Link to Pubmed [PMID] – 24719471
J. Infect. Dis. 2014 Oct;210(7):1115-22
BACKGROUND: Acquired immune responses to malaria have widely been perceived to be short-lived, with previously immune individuals losing immunity when they move from malaria-endemic areas. However long-lived Plasmodium falciparum-specific antibody responses lasting for an individual’s lifetime are frequently observed.
METHODS: We fit mathematical models of the dynamics of antibody titers to P. falciparum antigens from longitudinal cohort studies of African children to estimate the half-lives of circulating immunoglobulin G (IgG) antibodies and IgG antibody-secreting cells (ASCs).
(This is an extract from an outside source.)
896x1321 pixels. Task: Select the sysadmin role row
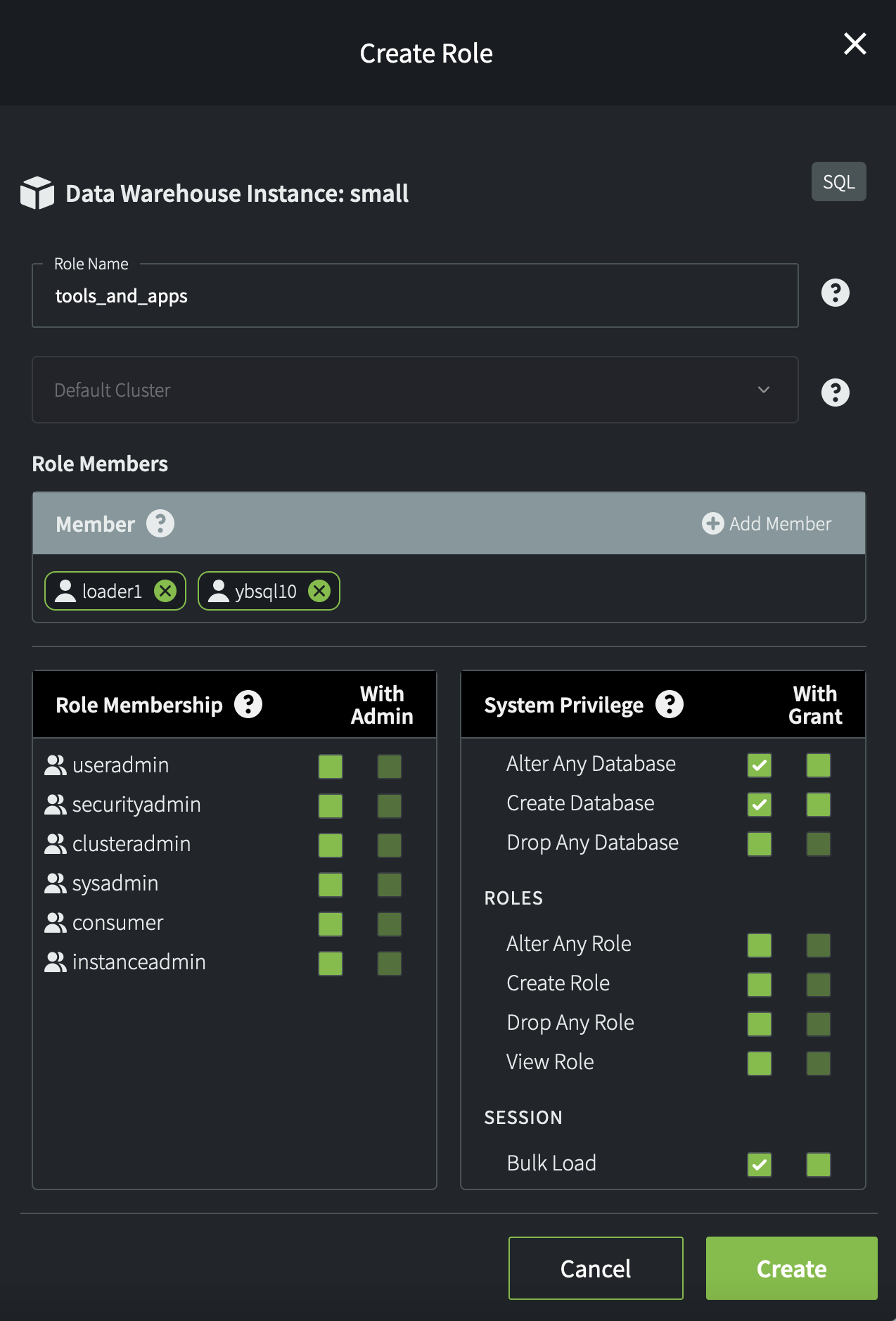(115, 883)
RESULTS: Comparison of antibody responses in the younger Ghanaian cohort and the older Gambian cohort suggests that young children are less able to generate the long-lived ASCs necessary to maintain the circulating antibodies that may provide protection against reinfection. Antibody responses in African children can be described by a model 15 including both short-lived ASCs (half-life range, 2-10 days), which are responsible for boosting antibody titers following infection, and long-lived ASCs (half-life range, 3-9 years), which are responsible for maintaining sustained humoral responses.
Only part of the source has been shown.